* _EXERCISE DETAILS_
An identical copy of all records below is to be written out.

* _DATA UNDER STUDY_
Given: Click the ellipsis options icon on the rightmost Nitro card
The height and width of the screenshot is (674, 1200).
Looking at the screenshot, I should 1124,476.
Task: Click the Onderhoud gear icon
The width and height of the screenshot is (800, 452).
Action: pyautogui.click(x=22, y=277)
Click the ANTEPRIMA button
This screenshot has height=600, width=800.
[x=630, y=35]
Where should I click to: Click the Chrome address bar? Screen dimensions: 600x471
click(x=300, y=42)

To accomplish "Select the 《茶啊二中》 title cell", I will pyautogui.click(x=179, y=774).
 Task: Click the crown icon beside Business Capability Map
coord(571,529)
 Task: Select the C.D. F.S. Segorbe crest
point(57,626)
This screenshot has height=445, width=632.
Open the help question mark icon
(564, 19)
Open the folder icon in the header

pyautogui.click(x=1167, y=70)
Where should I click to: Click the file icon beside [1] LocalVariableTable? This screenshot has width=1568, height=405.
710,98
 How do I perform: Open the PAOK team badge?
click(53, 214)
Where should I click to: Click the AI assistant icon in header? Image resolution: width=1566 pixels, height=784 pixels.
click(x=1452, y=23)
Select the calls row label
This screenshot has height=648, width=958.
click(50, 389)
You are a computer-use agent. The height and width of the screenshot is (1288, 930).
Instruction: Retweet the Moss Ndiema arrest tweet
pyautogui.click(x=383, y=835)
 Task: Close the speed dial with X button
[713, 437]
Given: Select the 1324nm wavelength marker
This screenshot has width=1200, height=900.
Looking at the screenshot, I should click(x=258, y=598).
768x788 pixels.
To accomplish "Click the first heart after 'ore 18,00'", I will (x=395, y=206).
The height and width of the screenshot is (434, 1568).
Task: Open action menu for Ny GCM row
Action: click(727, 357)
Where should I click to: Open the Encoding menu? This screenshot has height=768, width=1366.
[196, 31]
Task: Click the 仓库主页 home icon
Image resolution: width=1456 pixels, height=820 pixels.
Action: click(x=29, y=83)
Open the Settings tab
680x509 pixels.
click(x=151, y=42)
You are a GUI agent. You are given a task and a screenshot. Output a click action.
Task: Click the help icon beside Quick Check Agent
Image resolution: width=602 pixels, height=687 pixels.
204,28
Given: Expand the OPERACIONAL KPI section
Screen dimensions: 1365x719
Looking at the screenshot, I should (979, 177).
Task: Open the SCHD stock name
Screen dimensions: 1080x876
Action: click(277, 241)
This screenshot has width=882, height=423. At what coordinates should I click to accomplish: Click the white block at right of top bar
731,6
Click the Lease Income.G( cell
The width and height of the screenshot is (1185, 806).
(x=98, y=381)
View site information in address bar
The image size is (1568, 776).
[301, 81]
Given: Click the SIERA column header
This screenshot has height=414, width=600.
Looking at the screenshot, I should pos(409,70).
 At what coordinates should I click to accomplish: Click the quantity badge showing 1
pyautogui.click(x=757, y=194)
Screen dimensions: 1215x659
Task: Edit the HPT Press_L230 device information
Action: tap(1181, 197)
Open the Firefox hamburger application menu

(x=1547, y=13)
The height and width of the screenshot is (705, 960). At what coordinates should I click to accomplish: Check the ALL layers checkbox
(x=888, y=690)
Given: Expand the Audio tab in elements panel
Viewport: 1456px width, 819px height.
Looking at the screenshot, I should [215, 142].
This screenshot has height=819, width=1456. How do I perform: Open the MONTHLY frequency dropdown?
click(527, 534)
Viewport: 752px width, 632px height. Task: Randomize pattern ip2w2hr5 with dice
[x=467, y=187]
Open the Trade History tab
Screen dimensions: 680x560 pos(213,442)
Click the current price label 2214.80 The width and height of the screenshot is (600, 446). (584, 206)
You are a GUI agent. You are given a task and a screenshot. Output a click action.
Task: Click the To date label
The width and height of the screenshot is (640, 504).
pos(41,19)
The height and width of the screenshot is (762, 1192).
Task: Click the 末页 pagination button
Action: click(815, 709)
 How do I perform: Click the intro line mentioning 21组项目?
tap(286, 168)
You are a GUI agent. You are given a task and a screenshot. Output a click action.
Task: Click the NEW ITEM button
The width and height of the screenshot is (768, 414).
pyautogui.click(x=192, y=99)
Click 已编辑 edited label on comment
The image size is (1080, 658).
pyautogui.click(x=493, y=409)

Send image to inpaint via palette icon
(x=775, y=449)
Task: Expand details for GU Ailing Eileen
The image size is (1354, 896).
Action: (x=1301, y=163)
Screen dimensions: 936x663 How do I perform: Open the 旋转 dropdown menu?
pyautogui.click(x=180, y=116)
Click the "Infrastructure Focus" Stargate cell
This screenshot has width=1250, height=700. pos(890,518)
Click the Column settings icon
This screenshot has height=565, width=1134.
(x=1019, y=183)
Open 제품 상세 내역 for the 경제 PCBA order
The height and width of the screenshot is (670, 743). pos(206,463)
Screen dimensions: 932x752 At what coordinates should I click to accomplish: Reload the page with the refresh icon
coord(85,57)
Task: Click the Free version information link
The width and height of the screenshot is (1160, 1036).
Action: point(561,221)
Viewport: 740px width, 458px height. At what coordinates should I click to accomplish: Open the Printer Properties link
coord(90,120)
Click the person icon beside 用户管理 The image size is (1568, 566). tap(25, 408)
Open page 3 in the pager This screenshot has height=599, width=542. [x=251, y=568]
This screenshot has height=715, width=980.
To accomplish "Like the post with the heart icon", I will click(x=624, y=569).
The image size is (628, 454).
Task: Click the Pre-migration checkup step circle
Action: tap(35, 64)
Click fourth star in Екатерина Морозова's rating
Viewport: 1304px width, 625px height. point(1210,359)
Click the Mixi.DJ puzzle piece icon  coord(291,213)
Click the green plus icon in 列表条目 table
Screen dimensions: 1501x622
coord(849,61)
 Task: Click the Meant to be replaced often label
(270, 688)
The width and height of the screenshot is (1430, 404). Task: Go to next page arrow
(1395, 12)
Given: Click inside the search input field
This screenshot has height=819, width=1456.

* _REPLY_
Given: Click the ellipsis options icon on the rightmost Nitro card
The height and width of the screenshot is (674, 1200).
Looking at the screenshot, I should 1124,476.
Task: Click the Onderhoud gear icon
The width and height of the screenshot is (800, 452).
Action: pyautogui.click(x=22, y=277)
Click the ANTEPRIMA button
This screenshot has height=600, width=800.
[x=630, y=35]
Where should I click to: Click the Chrome address bar? Screen dimensions: 600x471
click(x=300, y=42)

To accomplish "Select the 《茶啊二中》 title cell", I will pyautogui.click(x=179, y=774).
 Task: Click the crown icon beside Business Capability Map
coord(571,529)
 Task: Select the C.D. F.S. Segorbe crest
point(57,626)
This screenshot has height=445, width=632.
Open the help question mark icon
(564, 19)
Open the folder icon in the header

pyautogui.click(x=1167, y=70)
Where should I click to: Click the file icon beside [1] LocalVariableTable? This screenshot has width=1568, height=405.
710,98
 How do I perform: Open the PAOK team badge?
click(53, 214)
Where should I click to: Click the AI assistant icon in header? Image resolution: width=1566 pixels, height=784 pixels.
click(x=1452, y=23)
Select the calls row label
This screenshot has height=648, width=958.
click(50, 389)
You are a computer-use agent. The height and width of the screenshot is (1288, 930).
Instruction: Retweet the Moss Ndiema arrest tweet
pyautogui.click(x=383, y=835)
 Task: Close the speed dial with X button
[713, 437]
Given: Select the 1324nm wavelength marker
This screenshot has width=1200, height=900.
Looking at the screenshot, I should click(x=258, y=598).
768x788 pixels.
To accomplish "Click the first heart after 'ore 18,00'", I will (x=395, y=206).
The height and width of the screenshot is (434, 1568).
Task: Open action menu for Ny GCM row
Action: click(727, 357)
Where should I click to: Open the Encoding menu? This screenshot has height=768, width=1366.
[196, 31]
Task: Click the 仓库主页 home icon
Image resolution: width=1456 pixels, height=820 pixels.
Action: click(x=29, y=83)
Open the Settings tab
680x509 pixels.
click(x=151, y=42)
You are a GUI agent. You are given a task and a screenshot. Output a click action.
Task: Click the help icon beside Quick Check Agent
Image resolution: width=602 pixels, height=687 pixels.
204,28
Given: Expand the OPERACIONAL KPI section
Screen dimensions: 1365x719
Looking at the screenshot, I should (979, 177).
Task: Open the SCHD stock name
Screen dimensions: 1080x876
Action: click(277, 241)
This screenshot has width=882, height=423. At what coordinates should I click to accomplish: Click the white block at right of top bar
731,6
Click the Lease Income.G( cell
The width and height of the screenshot is (1185, 806).
(x=98, y=381)
View site information in address bar
The image size is (1568, 776).
[301, 81]
Given: Click the SIERA column header
This screenshot has height=414, width=600.
Looking at the screenshot, I should pos(409,70).
 At what coordinates should I click to accomplish: Click the quantity badge showing 1
pyautogui.click(x=757, y=194)
Screen dimensions: 1215x659
Task: Edit the HPT Press_L230 device information
Action: tap(1181, 197)
Open the Firefox hamburger application menu

(x=1547, y=13)
The height and width of the screenshot is (705, 960). At what coordinates should I click to accomplish: Check the ALL layers checkbox
(x=888, y=690)
Given: Expand the Audio tab in elements panel
Viewport: 1456px width, 819px height.
Looking at the screenshot, I should [215, 142].
This screenshot has height=819, width=1456. How do I perform: Open the MONTHLY frequency dropdown?
click(527, 534)
Viewport: 752px width, 632px height. Task: Randomize pattern ip2w2hr5 with dice
[x=467, y=187]
Open the Trade History tab
Screen dimensions: 680x560 pos(213,442)
Click the current price label 2214.80 The width and height of the screenshot is (600, 446). (584, 206)
You are a GUI agent. You are given a task and a screenshot. Output a click action.
Task: Click the To date label
The width and height of the screenshot is (640, 504).
pos(41,19)
The height and width of the screenshot is (762, 1192).
Task: Click the 末页 pagination button
Action: click(815, 709)
 How do I perform: Click the intro line mentioning 21组项目?
tap(286, 168)
You are a GUI agent. You are given a task and a screenshot. Output a click action.
Task: Click the NEW ITEM button
The width and height of the screenshot is (768, 414).
pyautogui.click(x=192, y=99)
Click 已编辑 edited label on comment
The image size is (1080, 658).
pyautogui.click(x=493, y=409)

Send image to inpaint via palette icon
(x=775, y=449)
Task: Expand details for GU Ailing Eileen
The image size is (1354, 896).
Action: (x=1301, y=163)
Screen dimensions: 936x663 How do I perform: Open the 旋转 dropdown menu?
pyautogui.click(x=180, y=116)
Click the "Infrastructure Focus" Stargate cell
This screenshot has width=1250, height=700. pos(890,518)
Click the Column settings icon
This screenshot has height=565, width=1134.
(x=1019, y=183)
Open 제품 상세 내역 for the 경제 PCBA order
The height and width of the screenshot is (670, 743). pos(206,463)
Screen dimensions: 932x752 At what coordinates should I click to accomplish: Reload the page with the refresh icon
coord(85,57)
Task: Click the Free version information link
The width and height of the screenshot is (1160, 1036).
Action: point(561,221)
Viewport: 740px width, 458px height. At what coordinates should I click to accomplish: Open the Printer Properties link
coord(90,120)
Click the person icon beside 用户管理 The image size is (1568, 566). tap(25, 408)
Open page 3 in the pager This screenshot has height=599, width=542. [x=251, y=568]
This screenshot has height=715, width=980.
To accomplish "Like the post with the heart icon", I will click(x=624, y=569).
The image size is (628, 454).
Task: Click the Pre-migration checkup step circle
Action: tap(35, 64)
Click fourth star in Екатерина Морозова's rating
Viewport: 1304px width, 625px height. point(1210,359)
Click the Mixi.DJ puzzle piece icon  coord(291,213)
Click the green plus icon in 列表条目 table
Screen dimensions: 1501x622
coord(849,61)
 Task: Click the Meant to be replaced often label
(270, 688)
The width and height of the screenshot is (1430, 404). Task: Go to next page arrow
(1395, 12)
Given: Click inside the search input field
This screenshot has height=819, width=1456.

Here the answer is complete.